Релинк умышленно сказал неправду. На столе у него лежало нисколько листовок и уже сделанные с них фотокопии. Релинк отобрал самую плохую фотокопию и отправил ее Штромму…
В этот день Релинк записал в своем дневнике:
«5 ноября 1941 года в городе обнаружены прокламации коммунистов к годовщине их революции. Поражает текст прокламации. Кроме стандартного московского вопля в самом конце, в прокламации ни слова о катастрофе, постигшей их хваленое государство. Она написана так, будто ничего в их стране не произошло и наши солдаты не стучатся в кремлевские ворота. Прочитав прокламацию, я, честное слово, испытал чувство оскорбления равнодушием. Мне было бы приятней, если бы они осыпали нас бранью, проклятиями и угрозами. По крайней мере я бы почувствовал, что я есть и что они чувствуют мои пальцы на своем горле. Но если они отказываются признавать, не говорит ли это о том, что я и моя служба недостаточно активны и беспощадны?..»
Листовок было немного, но о
Глава 20
7 ноября Эмма Густавовна решила устроить семейный ужин.
— Отметим все же наш привычный праздник, — немного смущенно сказала она Шрагину.
— А если явятся ваши гости? — спросил Эмму Густавовну Шрагин.
— Для них это будет просто ужин, и все, — ответила она и шепотом добавила: — Это Лили потребовала, чтобы я устроила ужин. — Она тяжело вздохнула. — Я говорю ей: учись у Игоря Николаевича спокойствию.
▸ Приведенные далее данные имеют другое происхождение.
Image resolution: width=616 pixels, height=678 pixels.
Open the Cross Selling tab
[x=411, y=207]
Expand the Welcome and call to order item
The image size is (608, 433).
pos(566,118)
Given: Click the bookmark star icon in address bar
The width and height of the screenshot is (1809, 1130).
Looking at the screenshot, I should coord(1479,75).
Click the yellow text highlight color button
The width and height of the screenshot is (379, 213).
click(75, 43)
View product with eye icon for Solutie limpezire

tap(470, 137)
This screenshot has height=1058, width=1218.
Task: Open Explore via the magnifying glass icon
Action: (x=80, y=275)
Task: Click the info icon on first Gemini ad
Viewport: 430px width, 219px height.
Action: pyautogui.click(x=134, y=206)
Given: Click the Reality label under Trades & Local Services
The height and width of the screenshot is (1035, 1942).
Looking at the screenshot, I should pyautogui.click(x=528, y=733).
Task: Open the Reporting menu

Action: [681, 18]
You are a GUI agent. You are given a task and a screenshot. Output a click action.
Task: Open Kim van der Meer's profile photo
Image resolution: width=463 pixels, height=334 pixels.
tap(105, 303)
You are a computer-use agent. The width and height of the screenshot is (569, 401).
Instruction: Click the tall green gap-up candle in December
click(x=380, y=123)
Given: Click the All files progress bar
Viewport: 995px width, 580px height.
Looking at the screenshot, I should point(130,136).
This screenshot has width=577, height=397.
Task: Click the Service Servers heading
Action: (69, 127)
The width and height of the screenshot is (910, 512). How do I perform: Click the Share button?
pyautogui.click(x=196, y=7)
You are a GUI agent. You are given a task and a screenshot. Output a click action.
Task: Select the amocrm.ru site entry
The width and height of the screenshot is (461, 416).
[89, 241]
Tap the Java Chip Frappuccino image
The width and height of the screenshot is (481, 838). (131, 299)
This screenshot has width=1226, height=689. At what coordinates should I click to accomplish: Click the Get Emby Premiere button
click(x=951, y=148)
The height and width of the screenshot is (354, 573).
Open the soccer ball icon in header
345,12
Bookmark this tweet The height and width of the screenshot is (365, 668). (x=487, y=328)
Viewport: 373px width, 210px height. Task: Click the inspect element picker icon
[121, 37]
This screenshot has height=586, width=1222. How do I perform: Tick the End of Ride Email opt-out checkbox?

Работает человек с немецким адмиралом и никакой трагедии из этого не делает…
Недавно Эмма Густавовна сказала Шрагину: «Мы же с вам не какие–нибудь предатели, мы просто понимаем, что изменить ничего не можем…» Уже не первый раз она говорит с ним, как со своим союзником. Лиля понимала, что Шрагин остался в городе не для того, чтобы работать с немецким адмиралом, но она не могла смириться с тем, что ее мать так просто принимает новую свою жизнь и даже утверждает, что ей сейчас интереснее жить, чем раньше. Лилю бесило и то, что мать легче, чем она, находит общий язык со Шрагиным.
Шрагин видел, что происходит с Лилей, и надеялся, что она постепенно разберется во всем и поймет, что от нее требуется. После того как история с Лилиной подругой благополучно завершилась, Шрагин прямо сказал ей, чтобы она в подобные дела больше не лезла, если не хочет вызвать трагических последствий для всех, и объяснил, что самую большую пользу она может принести, внимательно слушая и запоминая все, что говорят гости в ее доме. Лиля сначала обиделась, но потом как будто согласилась со всем, что говорил ей Шрагин, и даже стала время от времени передавать ему подробные записи застольных разговоров немцев. Она очень переменилась. Совсем недавно она, сидя за столом, больше молчала, а теперь вдруг стала болтлива, кокетлива, много смеялась, охотно садилась за рояль. Перемена в ее поведении так бросалась в глаза, что это могло вызвать у гостей в лучшем случае недоумение, и Шрагин вынужден был сказать ей об этом.
— На что же я тогда способна? Ничего не умею, ничего! — воскликнула она, и глаза ее наполнились слезами.
— Все требует умения, дорогая Лиля.
Шрагин и досадовал на нее и в то же время жалел и понимал, что должен терпеливо и осторожно вести ее по трудной дороге, на которой она случайно оказалась…
Ужин по случаю, как выразилась Эмма Густавовна, «привычного праздника» начался с того, что Лиля нечаянно разбила единственную бутылку немецкого вина.
Эмма Густавовна возмутилась. Шрагин видел, как Лиля вспыхнула после резких слов матери, съежилась, будто от удара, и поспешил разрядить обстановку.